For the majority of molecular tests, no reporting standard exists. “This makes it difficult to compare results from one laboratory to another,” says Mann, who is also the chair of the American Society of Hematology (ASH) scientific committee on hematopathology and clinical laboratory hematology. “This has been addressed in molecular monitoring of chronic myeloid leukemia with the development of an international standard, but has not yet been addressed in other tests.”

In addition, multiple new somatic mutations have been identified in hematopoietic malignancies in the last few years. “Although there is high enthusiasm among some clinicians for adding new testing, there is no consensus on which ones should be included,” Mann reports. In addition, “Although there is a lot of excitement about next-generation sequencing, there are no standard bioinformatics pipelines, and the need for HIPAA-compliant storage of ‘big data’ is only now being addressed.”

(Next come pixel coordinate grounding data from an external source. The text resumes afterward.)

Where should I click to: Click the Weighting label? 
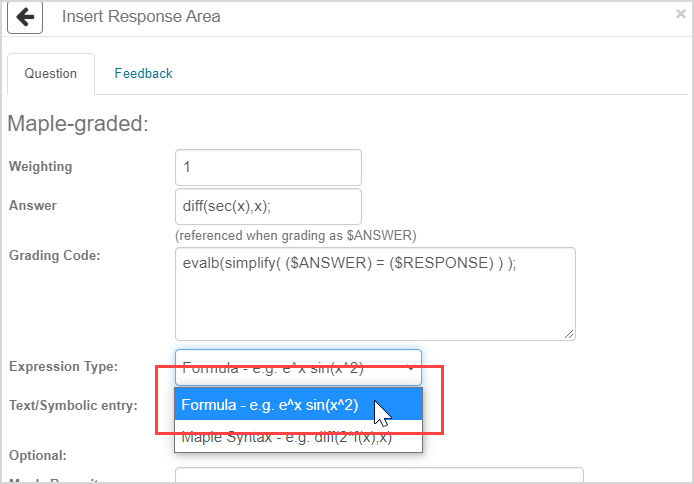coord(40,166)
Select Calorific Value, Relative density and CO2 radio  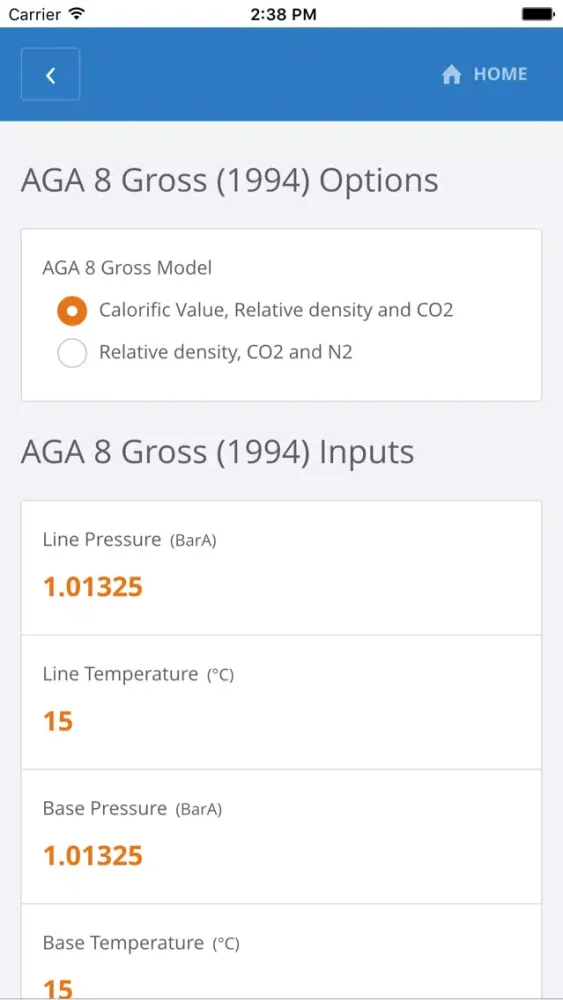(x=72, y=311)
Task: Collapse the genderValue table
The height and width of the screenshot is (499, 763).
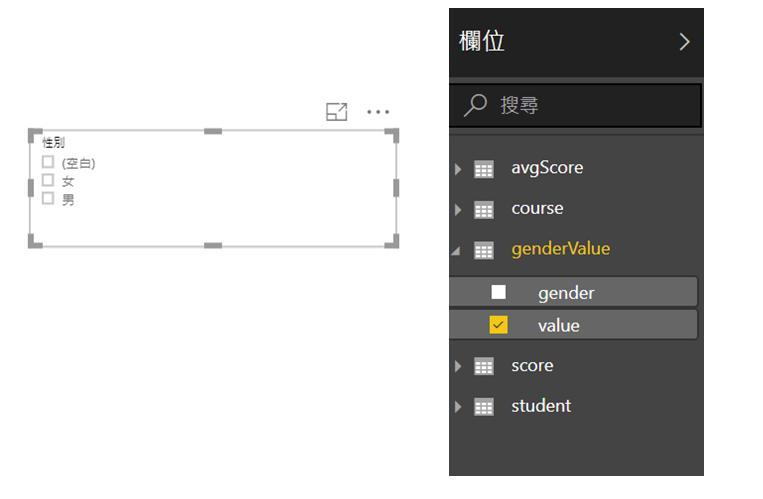Action: coord(456,251)
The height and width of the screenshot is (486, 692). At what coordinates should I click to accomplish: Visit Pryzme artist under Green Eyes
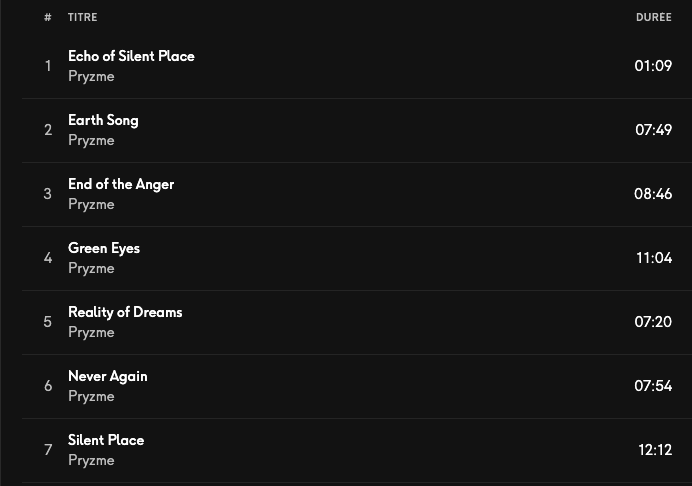tap(91, 269)
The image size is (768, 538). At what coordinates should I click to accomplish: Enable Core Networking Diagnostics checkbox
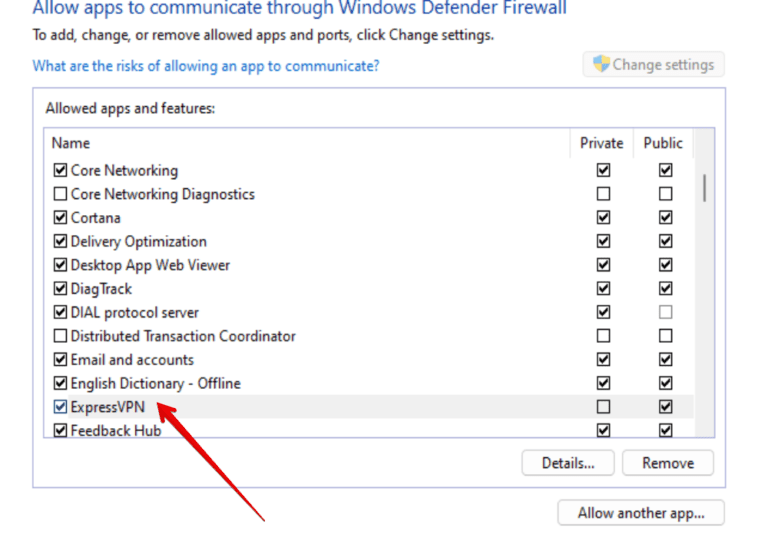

Regarding care settings, Mann says a major weakness of non-hospital care settings is rapid delivery of a specimen for accurate testing. One example would be a platelet aggregation study, where the sample should be delivered to the laboratory within 1 to 2 hours. Access to consultation with medical directors of laboratories may also vary among academic hospitals, community hospitals, and reference laboratories.

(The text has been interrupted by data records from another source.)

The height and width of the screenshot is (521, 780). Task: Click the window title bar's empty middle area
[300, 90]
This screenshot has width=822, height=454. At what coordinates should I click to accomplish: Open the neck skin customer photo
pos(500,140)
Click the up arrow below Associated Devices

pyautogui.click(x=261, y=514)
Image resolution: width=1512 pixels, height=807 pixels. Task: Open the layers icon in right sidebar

Genomic testing, which is becoming increasingly common for inherited and acquired disorders, is among the emerging practices and technologies to which the ASH committee expects to bring improvement. Others include next-generation sequencing (NGS) and single nucleotide polymorphism/copy number (SNP/CN) microarray testing. “This type of approach has become cost-effective as the methodologies are improved and optimized,” Mann says. Testing for copy number abnormalities by SNP/CN array is already being utilized in a subset of hematolymphoid malignancies.

“This technique can be cheaper than large FISH panels and can detect small, but clinically significant, abnormalities that would be missed by FISH,” Mann says. For acquired disorders, NGS can be used to evaluate somatic mutations that can help subclassify disease, guide targeted therapy, and help provide prognostic information.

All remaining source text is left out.